====== Provided information
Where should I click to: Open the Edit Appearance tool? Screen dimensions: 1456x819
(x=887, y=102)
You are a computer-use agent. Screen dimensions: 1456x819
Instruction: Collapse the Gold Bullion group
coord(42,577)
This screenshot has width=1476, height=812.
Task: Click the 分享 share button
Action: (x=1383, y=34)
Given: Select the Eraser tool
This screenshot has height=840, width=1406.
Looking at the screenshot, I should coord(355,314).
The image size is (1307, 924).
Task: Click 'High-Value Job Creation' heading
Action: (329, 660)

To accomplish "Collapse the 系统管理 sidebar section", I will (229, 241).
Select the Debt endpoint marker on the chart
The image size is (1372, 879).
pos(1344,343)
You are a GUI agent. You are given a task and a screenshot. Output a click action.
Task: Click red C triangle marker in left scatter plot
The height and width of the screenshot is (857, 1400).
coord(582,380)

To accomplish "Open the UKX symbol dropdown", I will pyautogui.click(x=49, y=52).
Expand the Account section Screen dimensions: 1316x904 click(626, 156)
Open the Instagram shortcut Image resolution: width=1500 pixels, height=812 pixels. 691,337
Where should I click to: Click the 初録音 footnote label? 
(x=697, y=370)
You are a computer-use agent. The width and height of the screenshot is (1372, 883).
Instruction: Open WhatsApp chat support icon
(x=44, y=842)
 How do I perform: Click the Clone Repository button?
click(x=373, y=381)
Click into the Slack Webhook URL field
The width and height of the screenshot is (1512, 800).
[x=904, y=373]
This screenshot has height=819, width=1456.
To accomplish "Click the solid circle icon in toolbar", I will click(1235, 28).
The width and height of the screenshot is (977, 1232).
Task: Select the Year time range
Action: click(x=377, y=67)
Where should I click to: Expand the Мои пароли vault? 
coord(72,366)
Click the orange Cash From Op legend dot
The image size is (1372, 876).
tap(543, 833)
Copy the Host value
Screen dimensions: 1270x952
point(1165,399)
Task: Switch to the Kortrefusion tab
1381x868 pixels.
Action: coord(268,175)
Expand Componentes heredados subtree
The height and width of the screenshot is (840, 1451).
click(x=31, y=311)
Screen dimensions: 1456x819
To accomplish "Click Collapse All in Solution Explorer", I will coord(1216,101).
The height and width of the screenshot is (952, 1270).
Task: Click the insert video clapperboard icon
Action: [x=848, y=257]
============
## About this exercise:
From the line with "You are a computer-use agent. The" to the final line of the data above, please reproduce every line exactly and add nothing.

## Result:
You are a computer-use agent. The width and height of the screenshot is (1372, 883).
Instruction: Open WhatsApp chat support icon
(x=44, y=842)
 How do I perform: Click the Clone Repository button?
click(x=373, y=381)
Click into the Slack Webhook URL field
The width and height of the screenshot is (1512, 800).
[x=904, y=373]
This screenshot has height=819, width=1456.
To accomplish "Click the solid circle icon in toolbar", I will click(1235, 28).
The width and height of the screenshot is (977, 1232).
Task: Select the Year time range
Action: click(x=377, y=67)
Where should I click to: Expand the Мои пароли vault? 
coord(72,366)
Click the orange Cash From Op legend dot
The image size is (1372, 876).
tap(543, 833)
Copy the Host value
Screen dimensions: 1270x952
point(1165,399)
Task: Switch to the Kortrefusion tab
1381x868 pixels.
Action: coord(268,175)
Expand Componentes heredados subtree
The height and width of the screenshot is (840, 1451).
click(x=31, y=311)
Screen dimensions: 1456x819
To accomplish "Click Collapse All in Solution Explorer", I will coord(1216,101).
The height and width of the screenshot is (952, 1270).
Task: Click the insert video clapperboard icon
Action: [x=848, y=257]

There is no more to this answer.